Leverage is a very powerful thing. The Greek mathematician Archimedes is famous for saying: “Give me a place to stand and a lever long enough and I will move the world.” While there are some differences between leverage in physics and leverage in financial markets, they can be equally astounding and dramatic. In this series, we are going to look at several aspects of leveraged ETFs and the different things that can affect their performance.

One of the things you might frequently hear is that you shouldn’t hold leveraged ETFs long-term because of decay. While this certainly is the case in many instances, it is not always true and it doesn’t affect all instruments the same.
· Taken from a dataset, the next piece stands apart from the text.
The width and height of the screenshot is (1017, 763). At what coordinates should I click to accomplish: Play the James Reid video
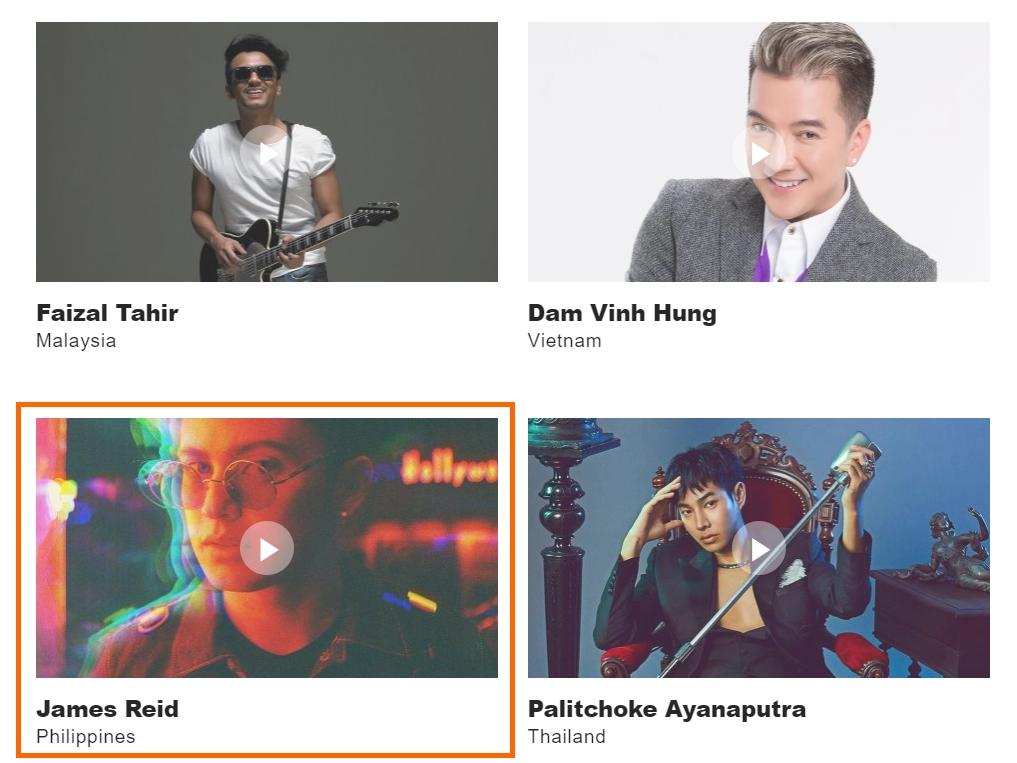point(267,548)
It’s important to know why this is the case and what causes these divergences.

Mathematics, Plain but Not Always Simple

There are different factors that can cause “decay” in leveraged instruments, but we are going to start with one of the main causes which has been labeled by some as “beta slippage”.

Most leverage ETFs try to match some multiple of the daily returns of the underlying instrument they track. Beta slippage is a result of some of the quirks of how percentages and compounding multiple periods works.

For example, if stock A is initially valued at $100 and then goes up 10% in the first quarter and then up another 10% in the second quarter, we can’t simply add the two 10%’s to arrive at a 20% total return. The actual return is 21%.

The math works like this…

The first quarter’s 10% gain grows $100 to $110. Therefore, second quarter started from a bigger base. The 10% return in the second quarter is 10% on $110 not $100. 10% on $110 is $11. We started with $100 which grew to $110 at the end of quarter 1 and then to $121 at the end of quarter 2. The total return was 21%.

We have a similar quirk when compounding two periods where one of them was negative. If stock A starts at $100 and drops 20% to $80, we will need a greater than 20% increase to get back to break even. Here we need to make back $20 to get back to $100, but $20 is 25% of our $80. So we need a 25% increase to get back to the original starting $100.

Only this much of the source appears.